S_FGT0, S_FGT1, S_FGT2      FGT(a), for a = 0, 1, 2

Examples

. povdeco x [aw = wgtvar], pline(100)

. povdeco x [aw = wgtvar], pline(100) by(famtype)

. povdeco x, varpline(z)

. povdeco x if sex==1, pl(100) summarize

. // bootstrapped standard errors for FGT(2) in Stata version 8

. preserve

. keep if x > 0 & x < .

. version 8: bootstrap "povdeco x, pline(100)" fgt2 = r(fgt2), reps(100)

. restore

. // bootstrapped standard errors for FGT(2) in Stata version 9

. preserve

. keep if x > 0 & x < .

. bootstrap fgt2 = r(fgt2), reps(100): povdeco x, pline(100)

. restore

. // multi-way decomposition

. egen sexXregion = group(sex region)

. povdeco x, pline(100) by(sexXregion)

Author

Stephen P. Jenkins <stephenj@essex.ac.uk>
Institute for Social and Economic Research
University of Essex, Colchester CO4 3SQ, U.K.

Acknowledgements

For comments and suggestions, I am grateful to Philippe Van Kerm and Nick
Cox.

References

Foster, J.E., Greer, J., and Thorbecke, E. 1984.  A class of decomposable
poverty indices.  Econometrica 52: 761-766.

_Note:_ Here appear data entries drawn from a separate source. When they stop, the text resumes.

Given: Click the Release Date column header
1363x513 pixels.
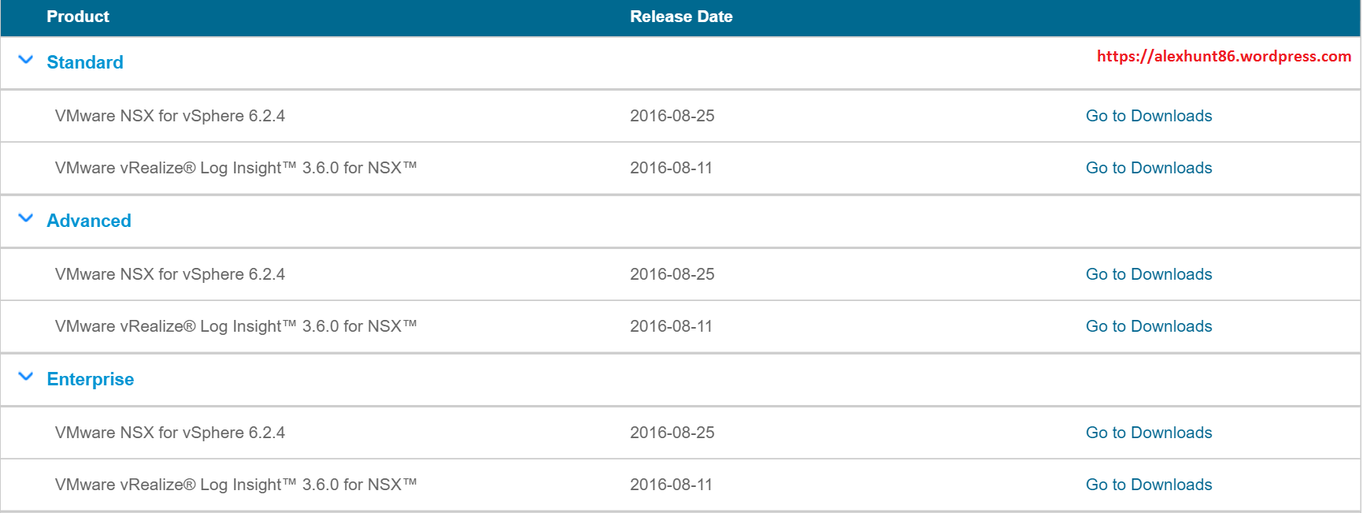Looking at the screenshot, I should coord(681,17).
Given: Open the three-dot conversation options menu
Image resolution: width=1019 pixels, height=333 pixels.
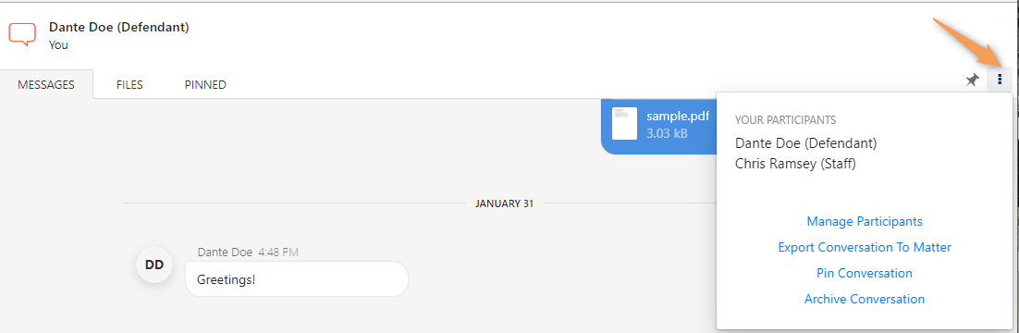Looking at the screenshot, I should tap(1000, 80).
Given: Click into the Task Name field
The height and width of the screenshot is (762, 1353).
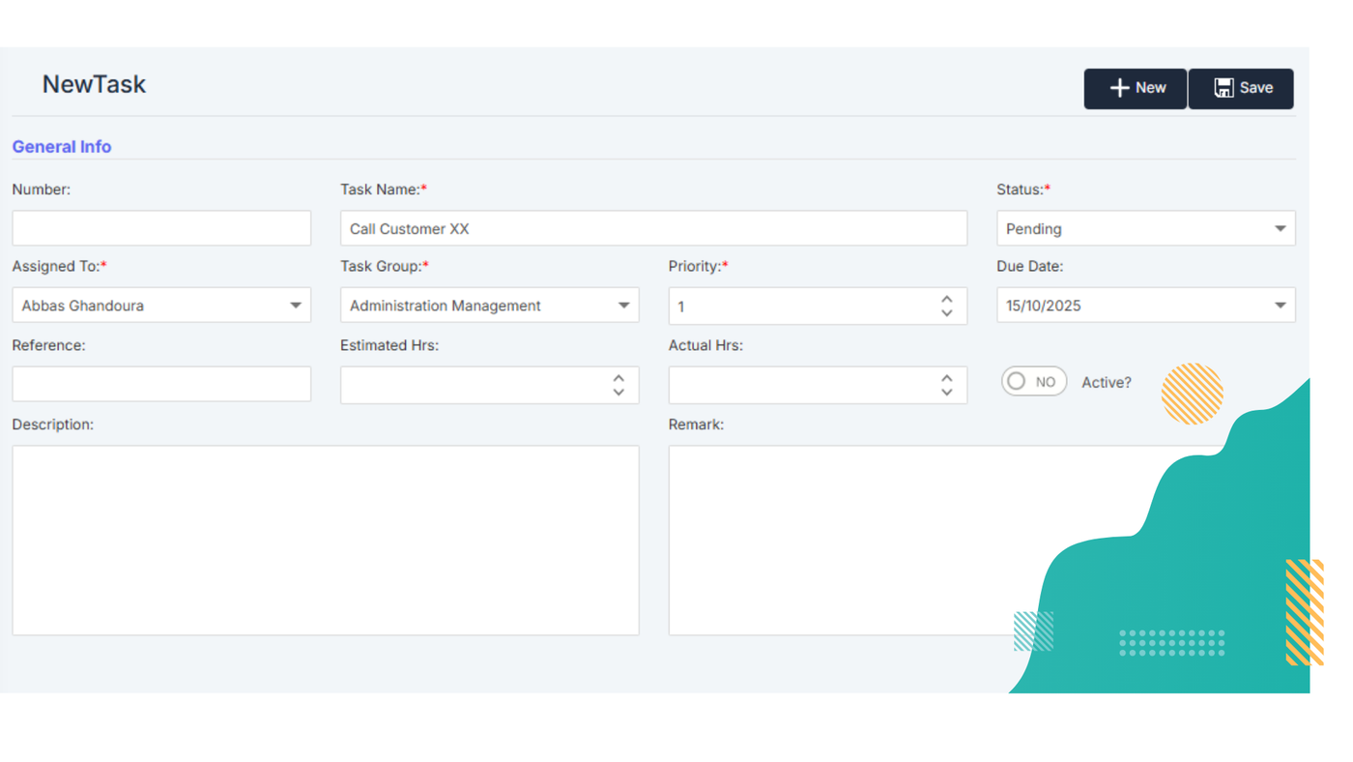Looking at the screenshot, I should pyautogui.click(x=652, y=229).
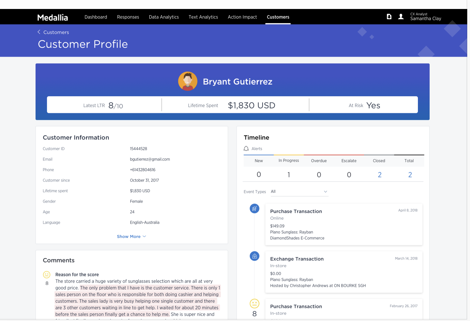Viewport: 470px width, 321px height.
Task: Click the Bryant Gutierrez avatar image
Action: tap(188, 81)
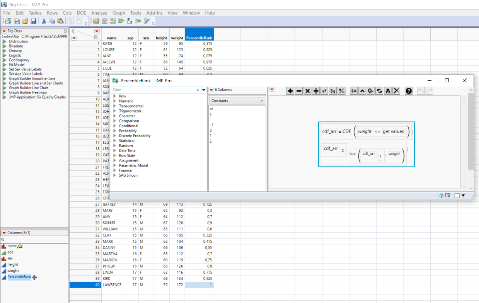
Task: Run the Graph Builder Heatmap script
Action: 28,92
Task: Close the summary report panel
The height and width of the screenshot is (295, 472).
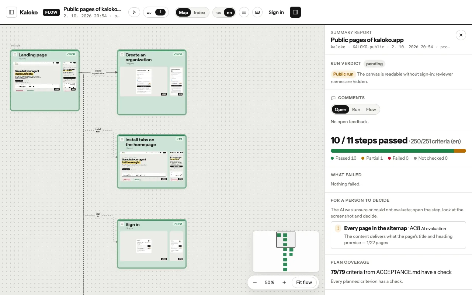Action: [x=461, y=35]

Jenkins, S.P. 2006. Estimation and interpretation of measures of
inequality, poverty, and social welfare using Stata. Presentation at
North American Stata Users' Group Meetings 2006, Boston MA.
http://econpapers.repec.org/paper/bocasug06/16.htm.

Seidl, C. 1988. Poverty measurement: a survey. In: D. Bös, M. Rose and C.
Seidl (eds.), Welfare and Efficiency in Public Economics. Heidelberg:
Springer-Verlag.

Zheng, B. 1997. Aggregate poverty indices.  Journal of Economic Surveys
11: 123-162.

Also see

poverty if installed; ineqdeco if installed.